Dislocation recurs in about 15–44% of cases, and symptoms continue in about half. Recurrence of a laterally displaced patella is more common as the incidence of dislocation continues in the affected individual. Repairing the MPFL can be done surgically through an MPFL reconstruction. Indications for surgical incisions are two documented patellar dislocations and exam findings of excessive lateral patellar mobility.

MPFL reconstruction involves attaching two connections to the patella and one to the femur. This reconstruction holds the femur and patella in place.

===Injury===
Injuries to the MPFL are rare, and mostly occur in athletes. With lateral patellar dislocation, the MPFL is ruptured 90% of the time. The patella rests in the trochlear, which is found in the distal part of the femur. The patella can dislocate from the groove because of trauma or an unnatural twisting of the knee. When dislocated, the soft tissue layer that the patella rests in is damaged; the patella is forced out of its groove and back into place. The knee dislocates towards the outside of the leg, leaving the MPFL torn. If the injury to the ligament is left untreated, it may be able to heal on its own, but likely in a loosened or lengthened position. This leaves the patella vulnerable to repeated dislocation in the future. In turn, repeated dislocations can lead to tearing cartilage in the knee. Once damaged, there is increased risk of patellofemoral arthritis, which is significantly more difficult to treat than the initial tear.

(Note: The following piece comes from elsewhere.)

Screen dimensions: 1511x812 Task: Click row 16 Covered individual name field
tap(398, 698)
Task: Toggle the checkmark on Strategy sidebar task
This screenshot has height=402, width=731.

=== Nonsurgical treatment ===
For nonsurgical treatment of the MPFL, the knee must not have any loose pieces of soft tissue, cartilage, or bone within it. Initially, patients have their knees immobilized for the ligament to heal. Physical therapy is often prescribed as a nonsurgical treatment of a tear, in which functional rehabilitation and range of motion exercises that focus primarily on the hips, gluteal muscles, and quadriceps are used to strengthen the muscles surrounding the knee. During the recovery phase, heat and ice are often applied as pain managers before and after treatment.

=== Surgical treatment ===
Patients may be restricted from eating and drinking on the day of the surgery. During surgery, patients are given regional anesthesia and a nerve block in the spinal cord that numbs the lower half of the body, and an IV for sedation. An orthopedic surgeon replaces the injured ligament with either a hamstring tendon from the patient or from a allograft tendon from a cadaver The surgeon uses an arthroscope to view the interior of the knee, and the reconstruction itself is performed with two small incisions. Initial surgery takes approximately one hour, and the patient is usually released on the day of the surgery.

Most MPFL surgeries are successful without any complications. MPFL surgeries have a 95% success rate. Complications may include fractures, infections, or blood clots. In children, this surgery can be safely performed in open growth plates. Formerly, children were placed in a brace after the procedure, but this practice increased the risk of more dislocations before skeletal maturity and is no longer used.

Rehabilitation for an MPFL repair usually involves physical therapy, with the initial recovery time being 4–7 months. During the immediate post-operation phase, the knee is protected at all times. Patients do not bear weight on the knee for the first two weeks after surgery, with no range of motion. Typically, after six weeks, the patient starts physical therapy. If the patient is an athlete, their doctor and physical therapist must approve their return to sports.